Spotkanie przeciwko Cuprum Lubin po raz kolejny udowodniło, że największą bolączką młodej drużyny Jakuba Bednaruka są trudności z utrzymaniem jednolitego poziomu gry w dłuższym odcinku czasu. Świetne momenty Inżynierowie przeplatają beznadziejnymi, popełniając błędy, które świadczą o całkowitej bezsilności. - Jesteśmy bardzo młodą drużyną i to falowanie w grze będzie występowało. Musimy zadbać o to, by pojawiało się jak najkrócej i jak najrzadziej - twierdzi Aleksander Śliwka, zaznaczając jednocześnie, że trener Bednaruk nieustannie pracuje nad swoimi podopiecznymi w tym względzie. - Motywacja trenera jest nieustanna.

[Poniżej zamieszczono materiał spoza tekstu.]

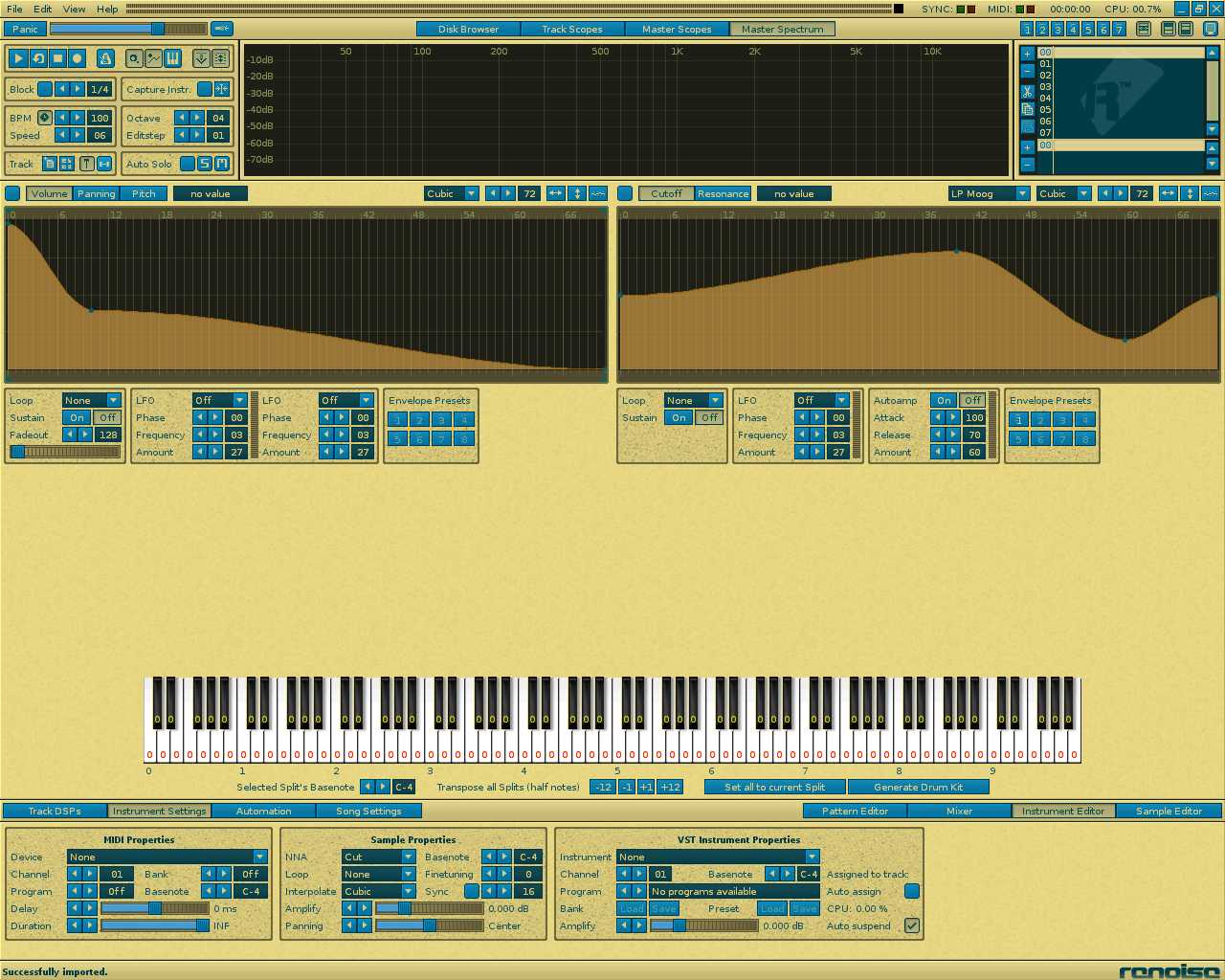Toggle the metronome icon
This screenshot has width=1225, height=980.
105,58
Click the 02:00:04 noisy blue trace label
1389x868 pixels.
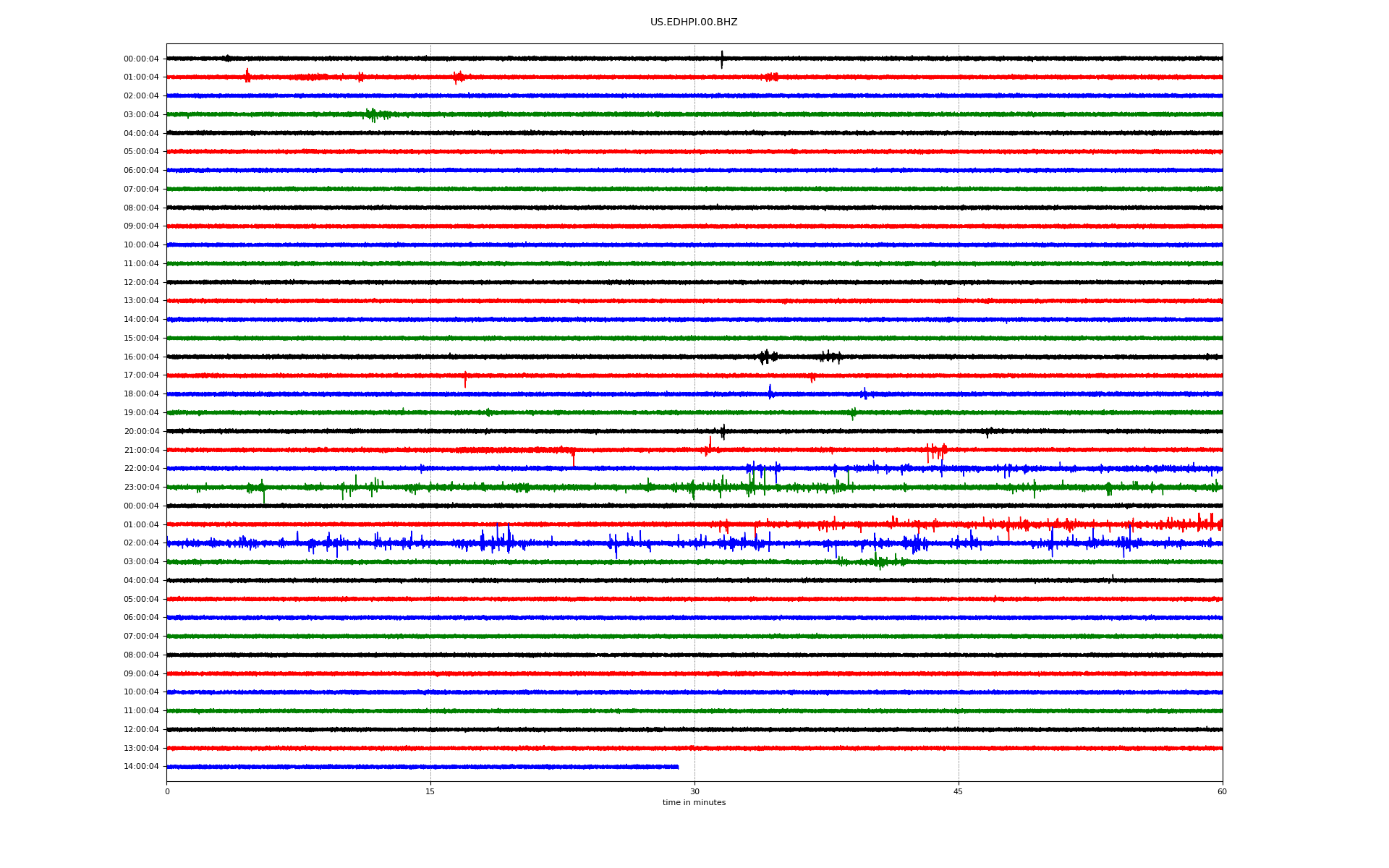point(141,543)
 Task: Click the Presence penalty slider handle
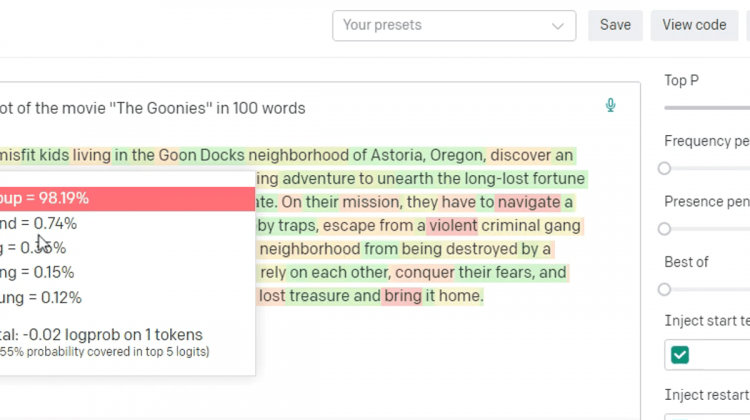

Ważne było, by wejść w czwartego seta z pełnym zaangażowaniem i skupieniem i to się udało. Dzięki temu mamy trzy punkty - dodał 19-latek.

Olek Śliwka (z lewej) prezentuje wysoką formę na początku sezonu
Olek Śliwka (z lewej) prezentuje wysoką formę na początku sezonu

Przed Politechniką prawdziwy miesiąc przetrwania. Pojedynki, kolejno z PGE Skrą Bełchatów, Asseco Resovią Rzeszów, Jastrzębskim Węglem i ZAKSĄ Kędzierzyn-Koźle będą nie tyle sprawdzianem formy, co wytrzymałości psychicznej młodych graczy ze stolicy. Jakie nastawienie towarzyszy Śliwce? - Zdecydowanie się cieszę, bo na takie mecze się po prostu czeka. Dla takich chwil się trenuje. Pewnie ta otoczka będzie nieco inna, głośniejsza, ale nastawienie nie ulegnie zmianie. Będziemy walczyć o każdą piłkę - zapewnia.

Politechnice szyki krzyżują także kontuzje. - Troszkę nas dziesiątkują. Wypadł Paweł Mikołajczak, nie ma Artura Szalpuka. Tymczasem musimy sobie z tym jakoś radzić. Czekamy z niecierpliwością, aż koledzy wrócą i nas wspomogą, ale musimy te słabości ukryć i na razie wychodzi nam to w miarę dobrze. Punkt w Bielsku-Białej, teraz trzy punkty z Lubinem. Jest się z czego cieszyć. Patrzymy dalej w przyszłość z optymizmem - powiedział przyjmujący Inżynierów.

Skoro o optymizmie mowa, jakie wyzwania stawia przed sobą Olek Śliwka w najbliższym czasie? - Do tej pory, odkąd zacząłem grać w siatkówkę, zawsze chciałem rozegrać jeden mecz w PlusLidze. To był mój cel. Gdy już go zrealizowałem, zastanowiłem się nad kolejnym i przede wszystkim chciałbym kiedyś zagrać w reprezentacji Polski seniorów. Do tego będę dążył. Na pewno nie jest to obsesja, nie zaprząta to mojej głowy w stu procentach, ale jest to jakieś marzenie. Będę pracował i robił wszystko, by tak się w przyszłości stało - zakończył Śliwka.